Keempat, strengthen non-currency domestic market dengan mengadopsi perkembangan teknologi, melakukan inovasi terhadap produk-produk dokumen sekuriti sesuai kebutuhan era digital, meningkatkan produktivitas lewat pemanfaatan mesin yang ada untuk memproduksi produk baru, mengembangkan kartu yang memiliki chip/kemampuan rekam jejak untuk fitur track and trace, serta melakukan kerja sama dengan mitra dalam aspek operasional, pasar dan pemanfaatan sumber daya bersama.

Kelima, building capabilities international standards melalui riset standar kelas dunia dan pemetaan skill juga kompetensi SDM. Strategi yang keenam adalah seize new wave (digital) business opportunities untuk mengembangkan produk digital security yang tepat guna serta layanan transformasi digital untuk membantu mengakselerasi proses digital perusahaan/organisasi lain.

Apa yang melatarbelakangi berdirinya PRIfA (Peruri Research Institute for Authenticity), dan apa tujuannya?

Peruri Research Institute for Authenticity (PRIfA) merupakan wadah yang dapat menjadi muara bagi seluruh kegiatan penelitian, pengembangan dan inovasi demi memastikan keberlanjutan eksistensi bisnis Peruri ke depan.

PRIfA dapat menjadi bekal bagi Peruri untuk mengembangkan bisnis di era industri 4.0 ke depan. Tujuan lain dari PRIfA adalah menjadi lembaga riset tepercaya berkelas dunia yang kompetitif, inovatif dan memberikan nilai tambah terhadap bisnis Peruri.

Bagaimana Peruri memaknai peringatan Hari Oeang pada 30 Oktober 2021?
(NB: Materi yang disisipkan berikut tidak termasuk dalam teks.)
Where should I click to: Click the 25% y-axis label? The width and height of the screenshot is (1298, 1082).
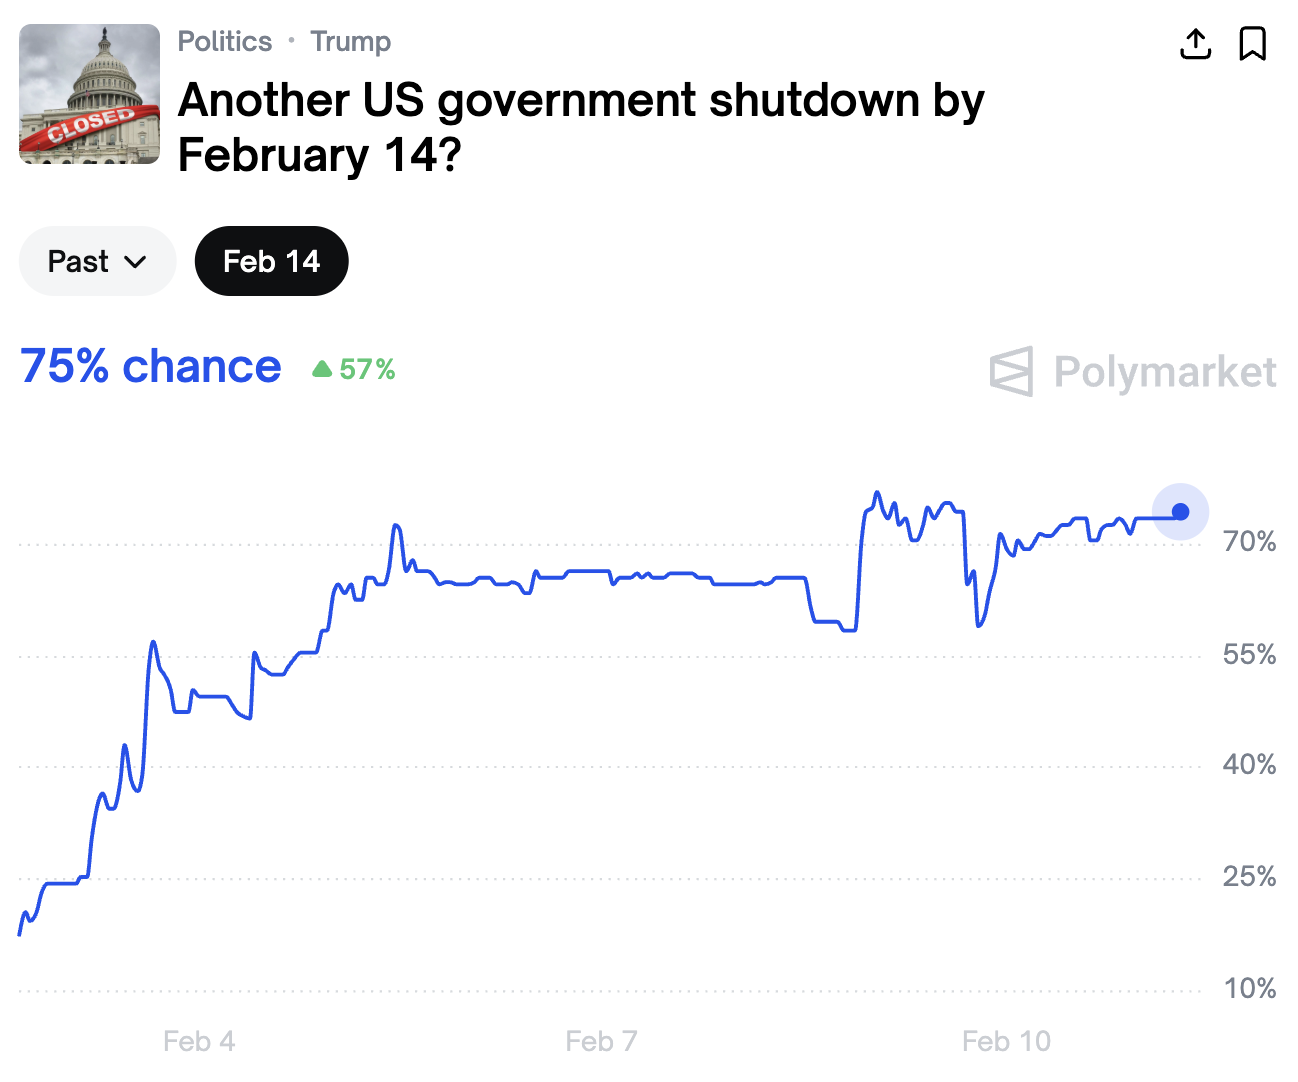[1249, 877]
Hari Oeang tentu menjadi momen yang spesial karena uang memiliki sejarah yang panjang dan sangat bermakna bagi Peruri sendiri. Hal yang paling berkesan dan memiliki nilai sejarah adalah bagaimana dahulu sebelum Peruri ditunjuk pemerintah pada 1971 untuk mencetak rupiah, rakyat Indonesia melakukan perjuangan yang sangat besar untuk mempertahankan Oeang Republik Indonesia (ORI) sebagai mata uang dan alat tukar bangsa.

Sebelum Peruri ditetapkan dan ditunjuk pemerintah untuk memproduksi rupiah, masyarakat memproduksi ORI di daerahnya masing-masing. Hal tersebut tidak mudah diselaraskan mengingat wilayah Indonesia yang sangat luas. Sebelum ORI disahkan sebagai mata uang pertama yang dimiliki Pemerintah Indonesia pada 30 Oktober 1946, masyarakat masih menggunakan mata uang Belanda dan Jepang, sehingga ORI merupakan identitas murni milik bangsa Indonesia.

ORI menjadi simbol penting negara karena negara yang merdeka adalah negara yang berdaulat dan salah satu atribut kedaulatan itu adalah mata uang yang dikeluarkan sendiri. Untuk itu sudah seharusnya seluruh masyarakat Indonesia memperingati Hari Oeang dan benar-benar bisa memaknai sejarah dan perjuangan di balik itu semua.